A atribuição de poderes normativos às autoridades administrativas independentes francesas é admitida pelo Conselho Constitucional daquele país, que, contudo, exige que a lei estabeleça os

standards para seu desenvolvimento, com a ressalva de as políticas públicas ficarem a cargo do Governo, da Administração Central, que pode editar normas na área de competência da autoridade

independente (ARAGÃO, 2002, p. 244).

Bernard Stirn sublinha que a idéia de incluir na Constituição francesa o princípio da

existência de autoridades administrativas independentes, ou mesmo de nela mencionar algumas delas, não se impôs. Aduz que surgiu, por outro lado, a questão da compatibilidade dessas

autoridades com o artigo 20 da Constituição da França, segundo o qual "o Governo dispõe da administração". Todavia, ressalta que o Conselho Constitucional considerou que não havia

obstáculos para a criação dessas autoridades tendo reconhecido, inclusive “que a lei poderia conferir- lhes um poder regulamentador, desde que tivesse alcance limitado e ficasse subordinado ao respeito

tanto das leis quanto dos decretos” (2001, p. 4).

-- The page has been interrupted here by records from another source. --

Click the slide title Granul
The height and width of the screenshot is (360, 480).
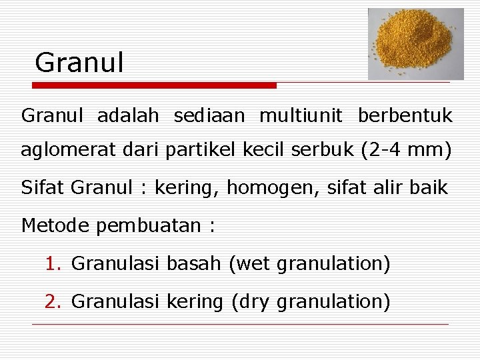[x=79, y=63]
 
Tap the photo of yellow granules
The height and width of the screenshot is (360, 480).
[x=416, y=44]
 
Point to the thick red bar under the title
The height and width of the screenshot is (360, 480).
[x=154, y=85]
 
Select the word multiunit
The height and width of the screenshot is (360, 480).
[x=301, y=116]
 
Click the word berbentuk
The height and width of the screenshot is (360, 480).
[x=405, y=116]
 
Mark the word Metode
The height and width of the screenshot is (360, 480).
[x=55, y=225]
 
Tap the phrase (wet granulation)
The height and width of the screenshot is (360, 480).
[x=309, y=264]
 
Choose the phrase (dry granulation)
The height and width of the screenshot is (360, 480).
[x=310, y=302]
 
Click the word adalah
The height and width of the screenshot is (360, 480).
[x=128, y=116]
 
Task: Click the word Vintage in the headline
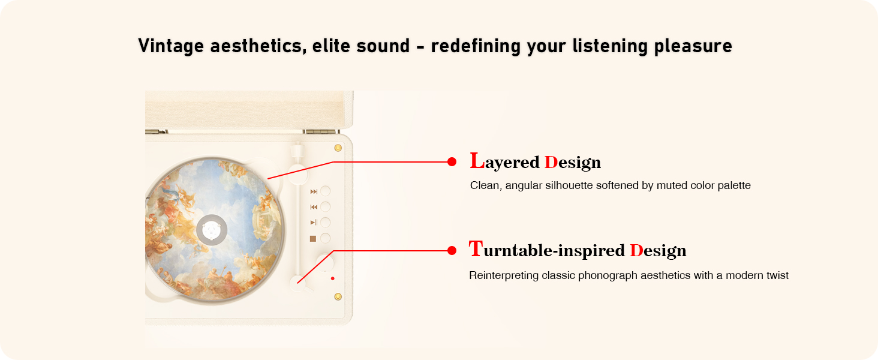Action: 171,46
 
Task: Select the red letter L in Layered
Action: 477,161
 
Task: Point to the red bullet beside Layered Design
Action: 452,162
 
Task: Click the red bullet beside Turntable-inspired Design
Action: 452,251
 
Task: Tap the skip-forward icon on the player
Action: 314,191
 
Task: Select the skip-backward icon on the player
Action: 314,207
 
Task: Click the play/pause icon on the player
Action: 314,223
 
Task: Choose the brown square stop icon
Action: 313,238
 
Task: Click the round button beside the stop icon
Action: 325,238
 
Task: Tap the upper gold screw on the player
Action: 338,148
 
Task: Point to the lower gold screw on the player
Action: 338,297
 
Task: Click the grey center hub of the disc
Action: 212,230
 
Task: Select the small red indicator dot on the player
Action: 333,278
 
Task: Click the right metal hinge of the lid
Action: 321,132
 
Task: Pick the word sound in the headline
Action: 383,46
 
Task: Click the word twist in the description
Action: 777,275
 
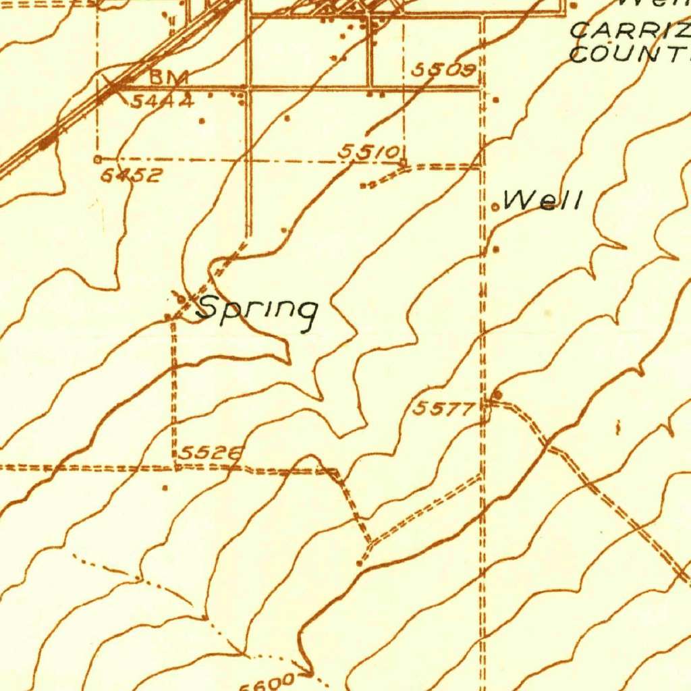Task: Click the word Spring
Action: click(257, 310)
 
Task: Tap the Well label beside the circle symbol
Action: click(543, 200)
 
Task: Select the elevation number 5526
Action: click(209, 453)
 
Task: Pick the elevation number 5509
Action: click(444, 70)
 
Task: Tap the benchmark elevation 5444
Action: click(162, 102)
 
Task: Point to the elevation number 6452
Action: click(132, 175)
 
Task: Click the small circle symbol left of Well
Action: click(495, 207)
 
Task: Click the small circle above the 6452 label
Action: click(98, 159)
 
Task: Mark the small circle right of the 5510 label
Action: click(403, 162)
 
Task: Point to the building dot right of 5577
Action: click(498, 393)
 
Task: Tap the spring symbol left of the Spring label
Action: click(182, 298)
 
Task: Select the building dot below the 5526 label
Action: click(165, 486)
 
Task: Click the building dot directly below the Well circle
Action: click(497, 250)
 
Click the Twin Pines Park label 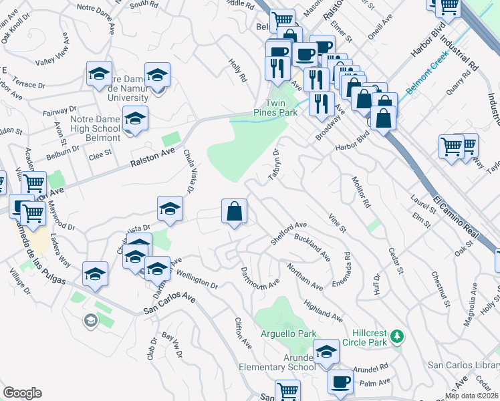pyautogui.click(x=282, y=108)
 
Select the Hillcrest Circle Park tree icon pyautogui.click(x=397, y=335)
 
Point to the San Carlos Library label pyautogui.click(x=463, y=365)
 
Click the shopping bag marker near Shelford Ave pyautogui.click(x=235, y=213)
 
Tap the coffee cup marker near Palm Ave pyautogui.click(x=341, y=383)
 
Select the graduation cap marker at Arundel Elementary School pyautogui.click(x=326, y=352)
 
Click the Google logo pyautogui.click(x=22, y=393)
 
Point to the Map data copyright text pyautogui.click(x=472, y=396)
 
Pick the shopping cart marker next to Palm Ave pyautogui.click(x=288, y=391)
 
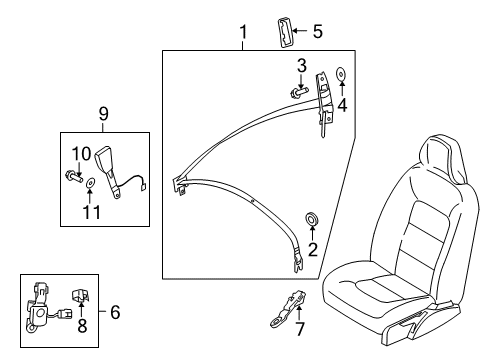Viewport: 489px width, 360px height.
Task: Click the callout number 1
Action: pyautogui.click(x=241, y=33)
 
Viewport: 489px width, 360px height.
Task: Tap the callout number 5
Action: pyautogui.click(x=318, y=31)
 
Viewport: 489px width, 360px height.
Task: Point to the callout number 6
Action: pyautogui.click(x=116, y=313)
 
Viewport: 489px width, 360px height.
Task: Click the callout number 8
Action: pyautogui.click(x=82, y=325)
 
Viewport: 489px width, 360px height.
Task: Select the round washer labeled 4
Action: pyautogui.click(x=341, y=73)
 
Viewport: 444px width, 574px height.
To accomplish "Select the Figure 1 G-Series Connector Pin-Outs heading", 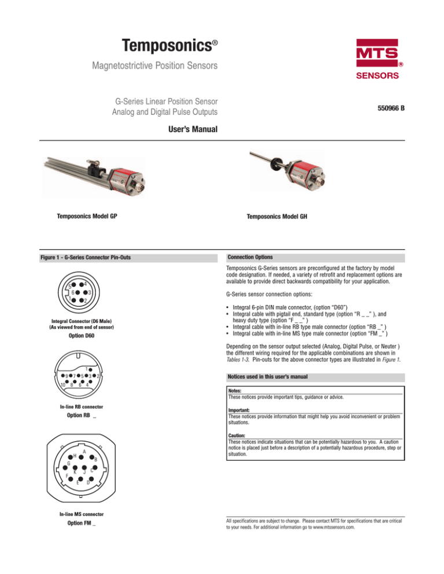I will (x=89, y=256).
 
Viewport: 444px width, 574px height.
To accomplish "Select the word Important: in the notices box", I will (x=239, y=412).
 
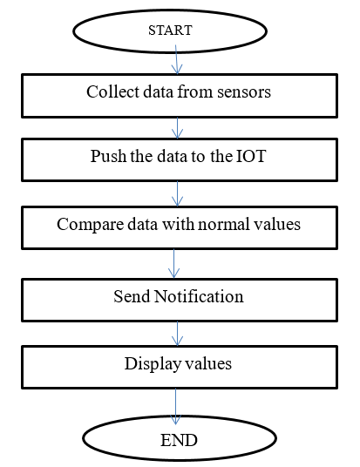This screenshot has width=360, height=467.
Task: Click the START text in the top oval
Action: click(x=170, y=30)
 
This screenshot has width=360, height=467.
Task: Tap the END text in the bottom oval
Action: click(x=179, y=440)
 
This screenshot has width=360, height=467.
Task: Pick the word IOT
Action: click(x=251, y=156)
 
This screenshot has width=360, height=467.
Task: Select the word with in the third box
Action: click(x=178, y=224)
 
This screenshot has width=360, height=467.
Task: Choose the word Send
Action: click(x=132, y=296)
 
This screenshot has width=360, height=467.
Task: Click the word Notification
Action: click(x=199, y=296)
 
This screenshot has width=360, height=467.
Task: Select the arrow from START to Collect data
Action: click(x=176, y=59)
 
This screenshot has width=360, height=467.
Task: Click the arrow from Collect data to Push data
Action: click(x=177, y=128)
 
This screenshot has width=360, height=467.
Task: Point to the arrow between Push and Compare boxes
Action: click(x=177, y=193)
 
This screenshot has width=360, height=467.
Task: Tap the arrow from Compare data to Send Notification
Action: click(x=173, y=264)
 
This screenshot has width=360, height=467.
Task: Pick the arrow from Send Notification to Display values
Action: click(x=177, y=334)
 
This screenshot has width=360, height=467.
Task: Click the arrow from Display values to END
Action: click(x=175, y=407)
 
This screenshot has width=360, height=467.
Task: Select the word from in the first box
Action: click(x=195, y=91)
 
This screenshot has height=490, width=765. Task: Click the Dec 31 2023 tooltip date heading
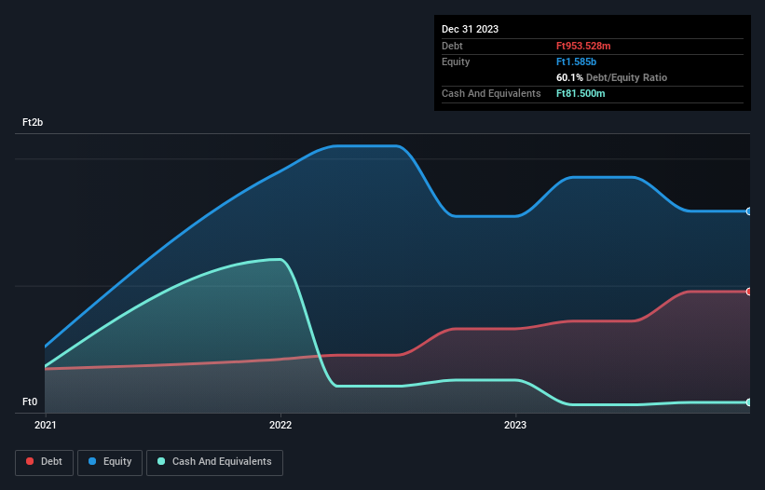coord(470,29)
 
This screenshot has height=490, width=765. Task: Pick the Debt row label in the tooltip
coord(453,46)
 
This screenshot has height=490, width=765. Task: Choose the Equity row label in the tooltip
coord(456,61)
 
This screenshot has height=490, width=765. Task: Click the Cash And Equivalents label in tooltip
coord(491,93)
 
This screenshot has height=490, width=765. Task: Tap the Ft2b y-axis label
coord(33,123)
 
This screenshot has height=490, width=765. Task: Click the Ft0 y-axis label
coord(30,402)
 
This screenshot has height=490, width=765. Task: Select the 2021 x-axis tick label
coord(45,425)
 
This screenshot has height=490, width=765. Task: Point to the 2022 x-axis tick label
coord(280,425)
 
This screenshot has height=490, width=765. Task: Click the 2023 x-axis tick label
coord(515,425)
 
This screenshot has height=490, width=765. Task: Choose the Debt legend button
coord(44,462)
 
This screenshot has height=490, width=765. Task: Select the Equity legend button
coord(110,462)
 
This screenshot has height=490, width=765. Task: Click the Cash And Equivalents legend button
coord(214,462)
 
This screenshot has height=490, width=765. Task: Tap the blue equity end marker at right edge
coord(748,211)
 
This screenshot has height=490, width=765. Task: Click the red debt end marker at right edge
coord(748,292)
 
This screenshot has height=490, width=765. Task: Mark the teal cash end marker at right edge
coord(748,402)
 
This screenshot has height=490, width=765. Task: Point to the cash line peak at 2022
coord(278,260)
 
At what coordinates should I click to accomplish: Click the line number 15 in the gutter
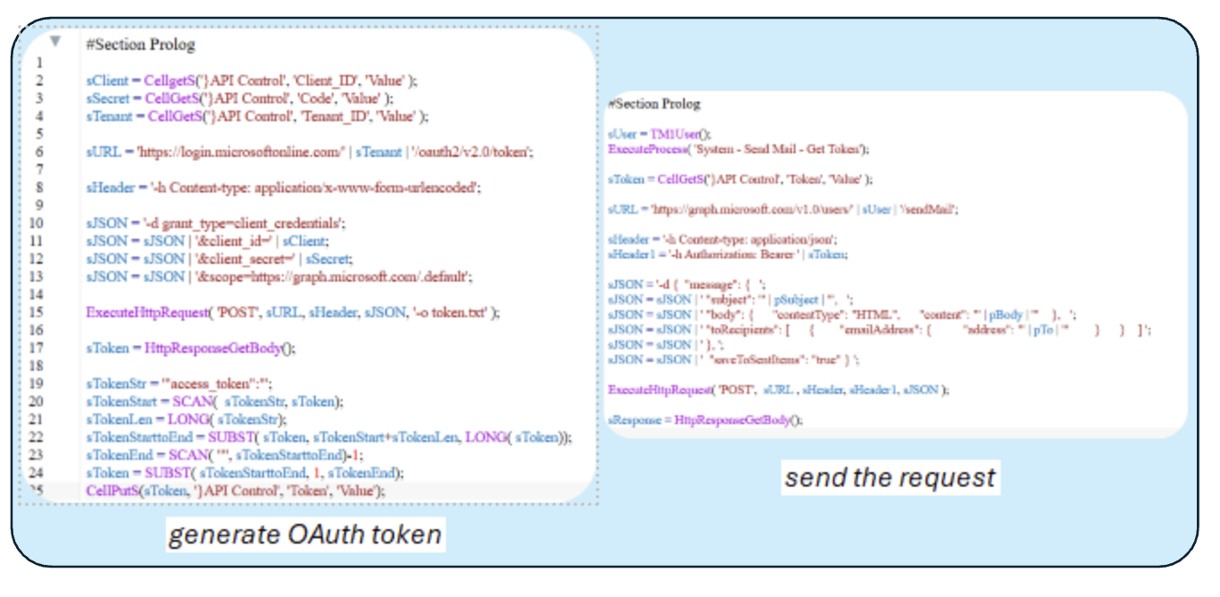tap(39, 313)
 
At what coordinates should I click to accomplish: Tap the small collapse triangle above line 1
tap(55, 41)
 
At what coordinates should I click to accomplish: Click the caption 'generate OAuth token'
tap(304, 534)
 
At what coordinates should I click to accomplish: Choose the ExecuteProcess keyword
tap(648, 149)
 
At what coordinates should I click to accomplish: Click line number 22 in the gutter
tap(39, 437)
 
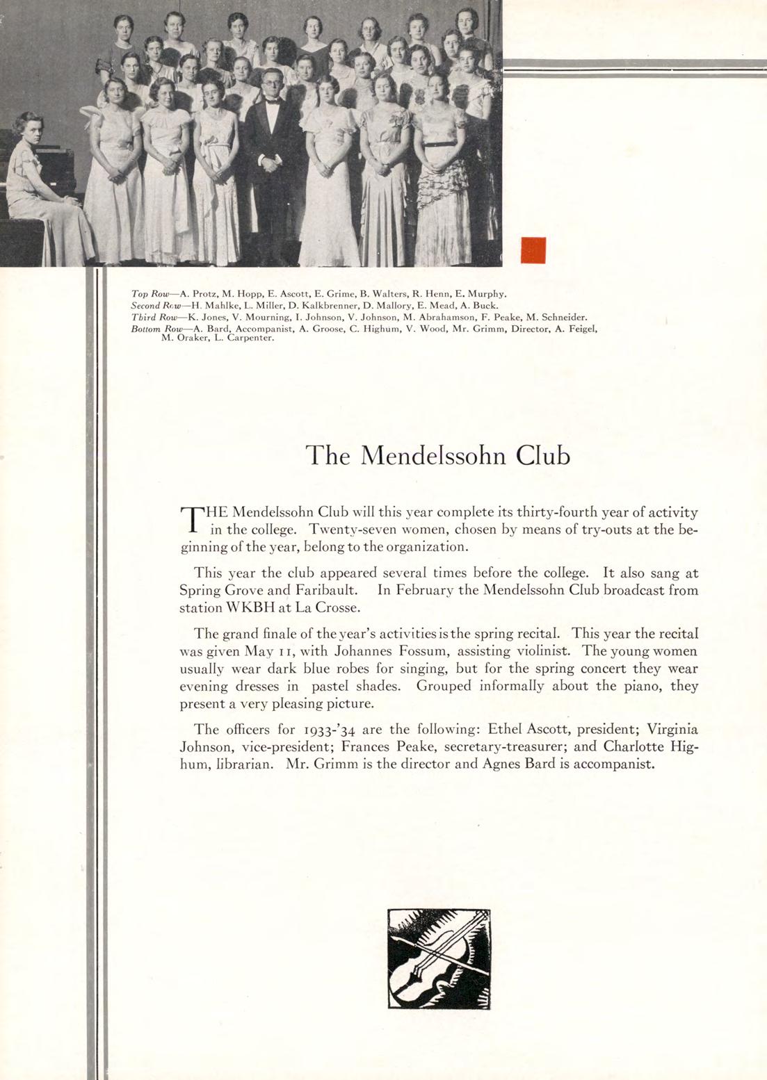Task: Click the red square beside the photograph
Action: coord(533,250)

Verifica-se que o modelo das autoridades administrativas independentes francesas tem

diferenças significativas das agências reguladoras brasileiras. Elas dizem respeito à inexistência, naquele país, de uma pessoa jurídica reguladora e ao fato de não possuírem previsão constitucional.

Não obstante, nosso sistema guarda, mutatis mutandi, semelhanças com o francês, em especial no que se refere à subtração das agências brasileiras do controle hierárquico do Poder

Executivo, aqui obtido pela criação das agências reguladoras como autarquias especiais, descentralizadas e com poder normativo alargado.